Des monastères aux Universités :
3. A la fin de l’Empire Romain, les ouvrages encyclopédiques sont traduits en latin essentiellement et témoignent d’une transmission de la médecine grecque et byzantine. Durant cette période (Ve-XIe siècles), la connaissance et la pratique médicale sont principalement dévolues aux moines, bien qu’il y eut certainement d’autres thérapeutes (laïc, juif, sage-femme, etc…). Mais les textes les mentionnent rarement. Ainsi, les moines se consacrèrent à la réalisation de nombreux manuscrits, copies de textes antiques ou de nouvelles compositions : l’Hortulus de Walafrid Strabon (IXe), le Macer Floridus (fin du XIe), et la Physica d’Hildegarde de Bigen (XIIe). Parmi les obligations ecclésiastiques se trouvaient celle de porter secours aux pauvres, aux infirmes, aux pèlerins. Ainsi, on met en place les premiers hôpitaux près des évêchés et des monastères.
Dès la fin du Haut-Moyen Age, sous la poussée de l’urbanisation de la société, la médecine se laïcise. En effet, l’enseignement médical se structure. Ainsi l’Ecole médicale de Salerne (Xe-XIe) bénéficie de l’apport des premières traductions latines d’ouvrages médicaux arabes eux-mêmes héritiers de la pensée grecque antique. L’Ecole de Salerne publie à son tour des ouvrages qui font autorité en Europe jusqu’à la fin du Moyen-âge comme le Régime de Salerne (ensemble de prescriptions hygiéniques et diététiques). Dans le courant du XIIIe siècle, les écoles de médecine se structurent en universités. La médecine connaît un développement important. L’enseignement se fonde sur les sources antiques (Hippocrate, Galien) et arabes (Avicenne en particulier). Leurs doctrines, dont celle des quatre humeurs font autorité.
4. Il est à noter qu’en marge de la médecine apparait une nouvelle pratique novatrice : la Chirurgie.
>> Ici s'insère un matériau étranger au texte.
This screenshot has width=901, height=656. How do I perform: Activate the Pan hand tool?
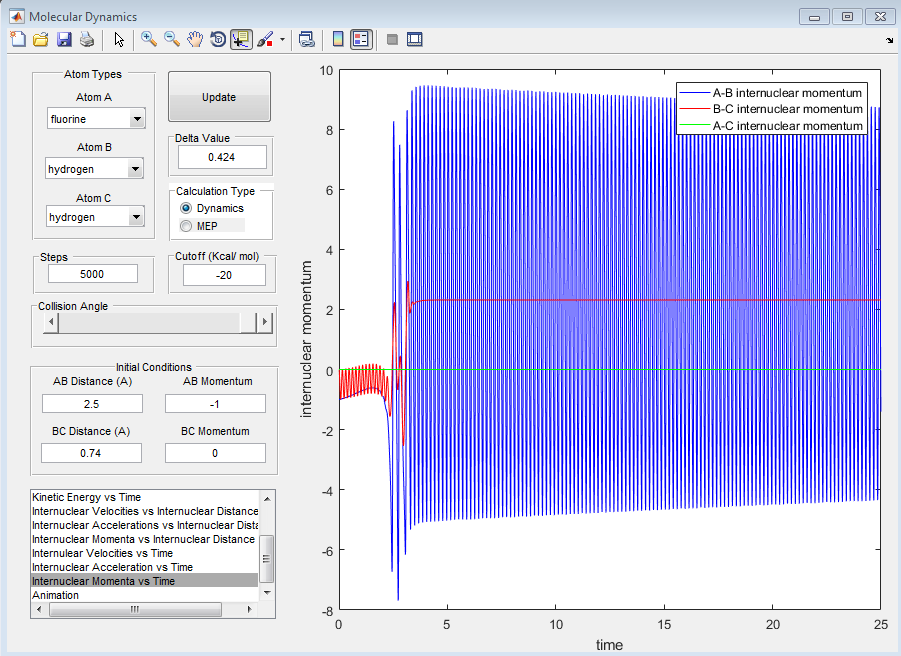point(195,39)
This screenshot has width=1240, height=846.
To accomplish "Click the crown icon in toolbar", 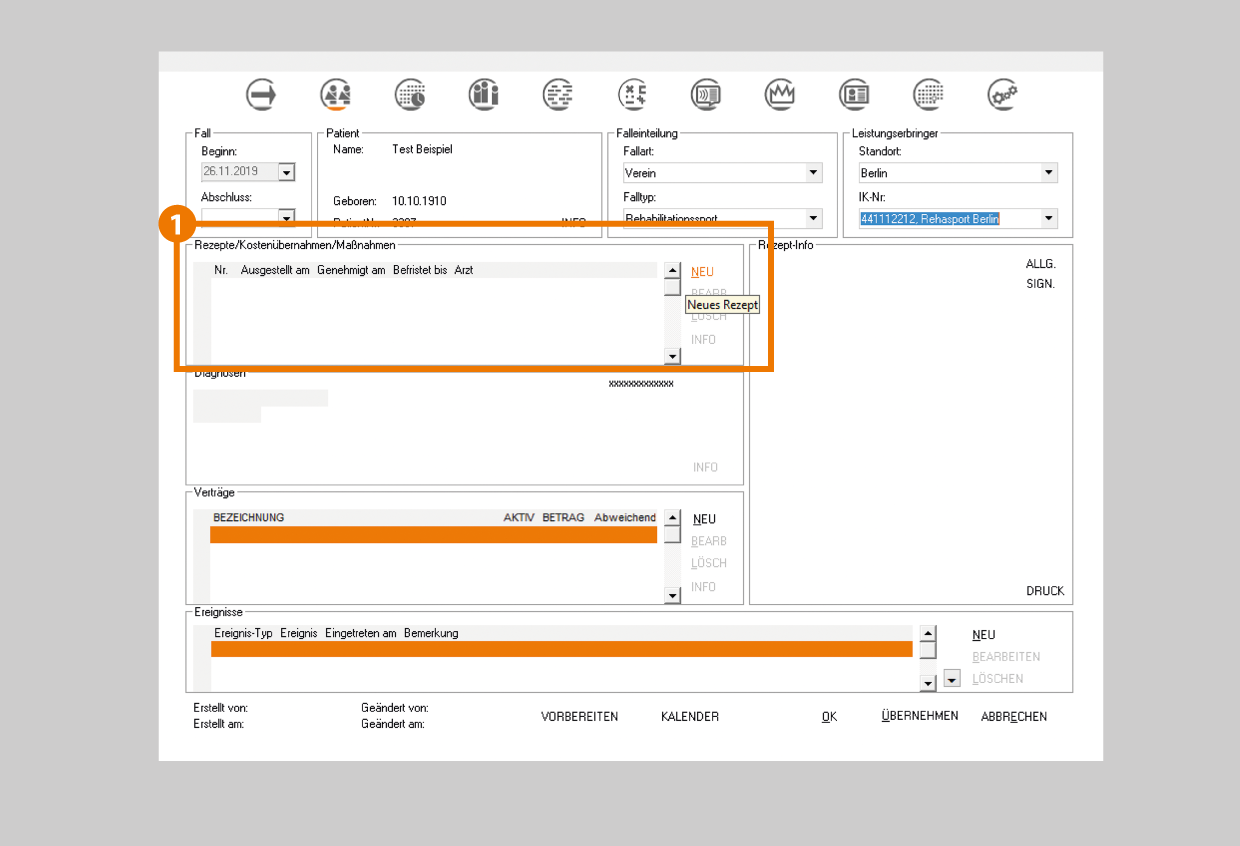I will click(x=779, y=94).
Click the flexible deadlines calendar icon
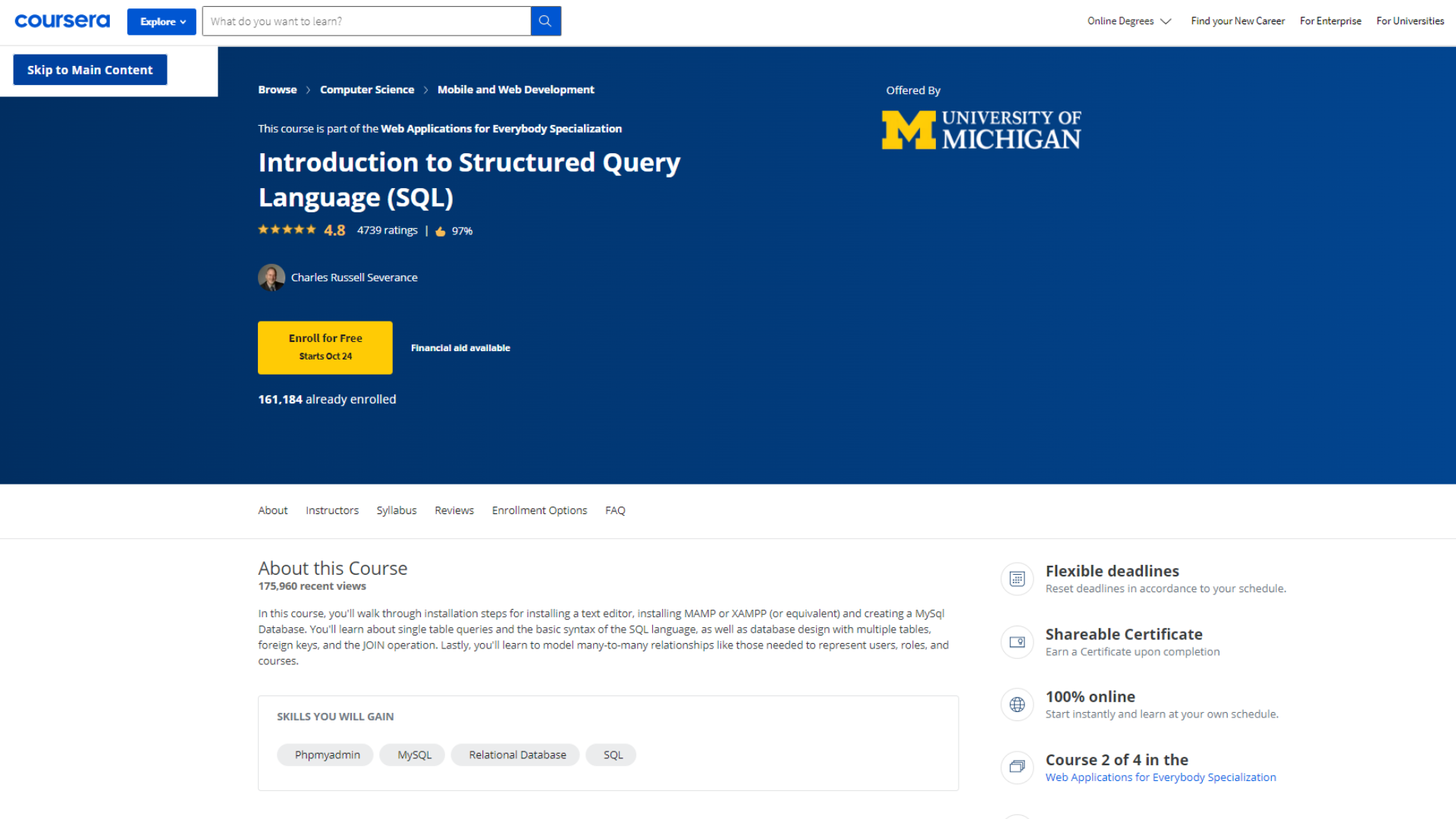The image size is (1456, 819). (1016, 578)
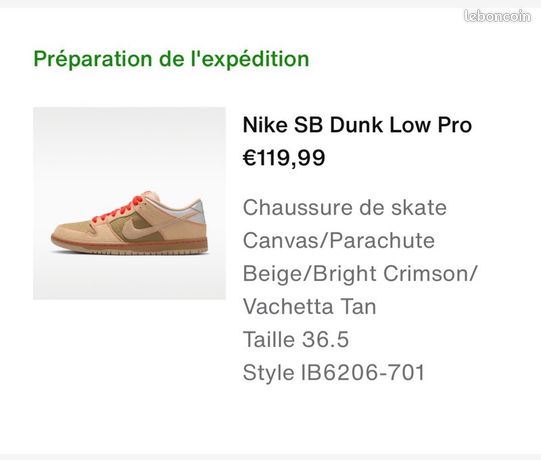541x460 pixels.
Task: Click the Taille label
Action: [x=268, y=339]
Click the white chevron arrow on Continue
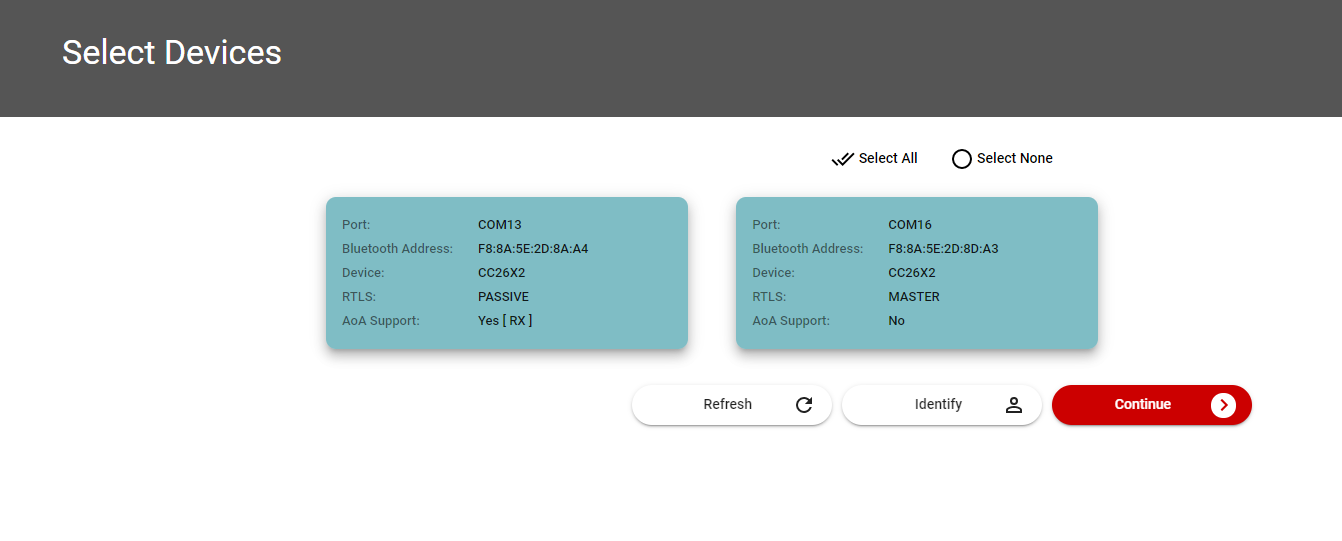 1223,405
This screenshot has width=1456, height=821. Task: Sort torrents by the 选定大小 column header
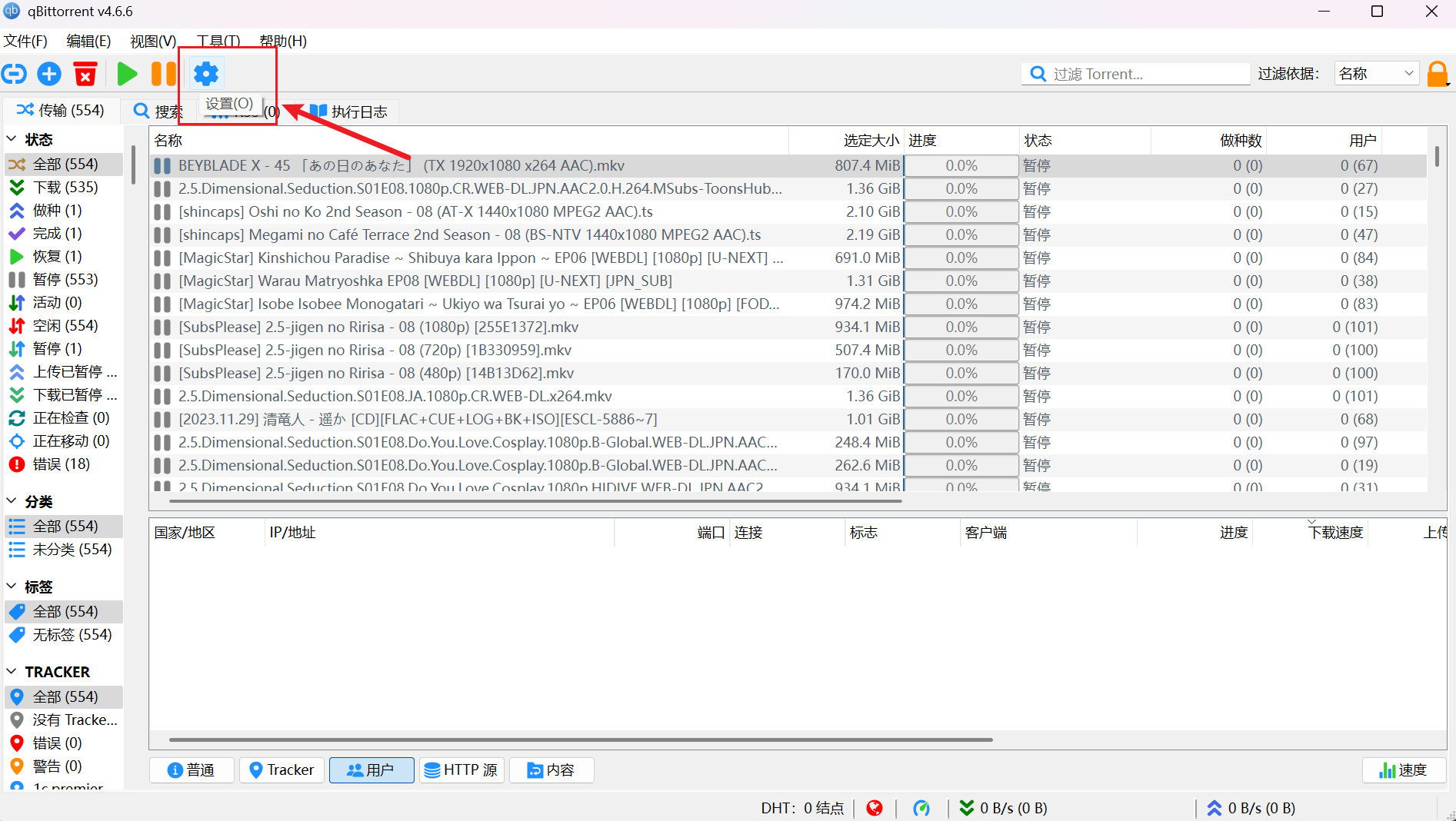(x=869, y=140)
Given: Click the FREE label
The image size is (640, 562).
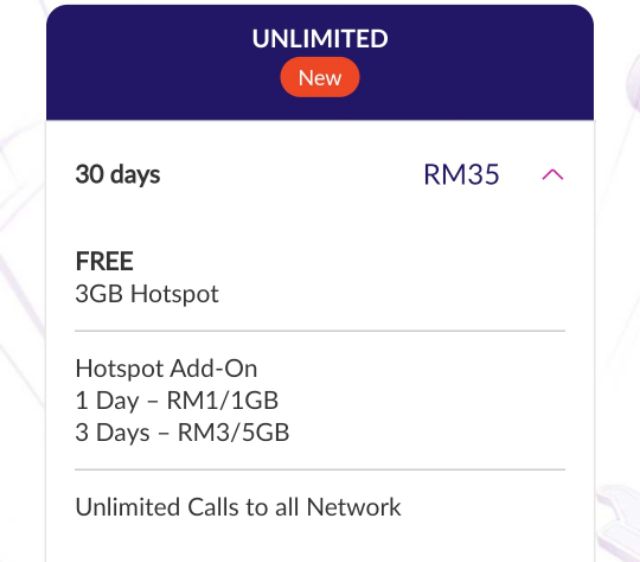Looking at the screenshot, I should click(x=105, y=262).
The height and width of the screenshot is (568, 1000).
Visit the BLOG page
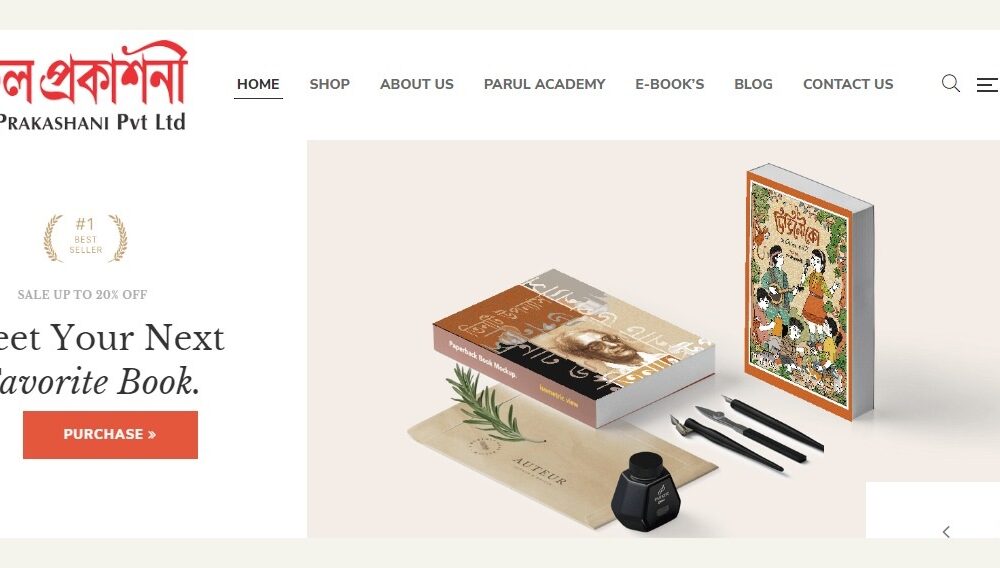753,84
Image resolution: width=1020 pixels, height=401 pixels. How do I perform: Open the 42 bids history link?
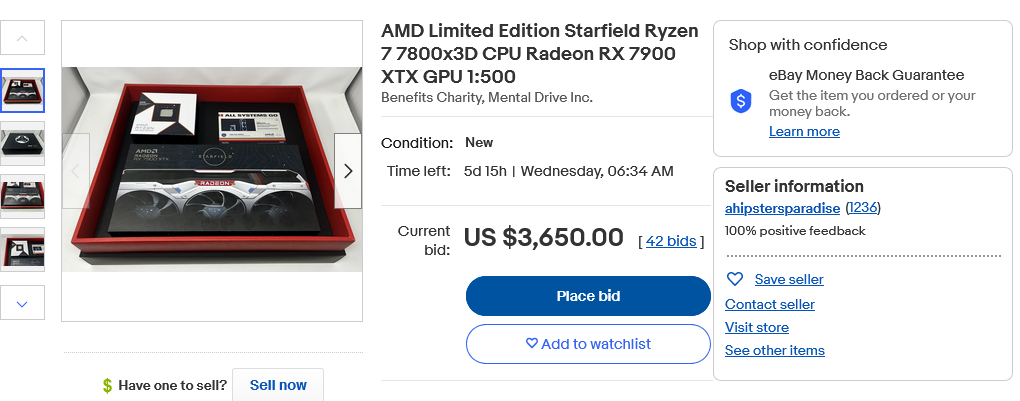[x=670, y=241]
En développement, dès le XIIe siècle en Italie, et aux XIIIe et XIVe siècles dans les pays septentrionaux. Certains chirurgiens font preuve d’une réelle audace, notamment Henri de Mondeville (1260-1317) qui préconise le nettoyage des plaies avec du vin avant la pose d’un pansement sec, en s’opposant à la suppuration des plaies, préconisée par les Anciens pour éliminer les humeurs.
Les chirurgiens insistent sur l’importance d’une bonne connaissance de l’anatomie. Ainsi ils contribuent à la pratique de la dissection humaine. Celle-ci était pratiquée dès la fin du XIIIe siècle, dans le cadre légal des études universitaires (il s’agissait d’attester des observations des Anciens) et surtout des autopsies judiciaires.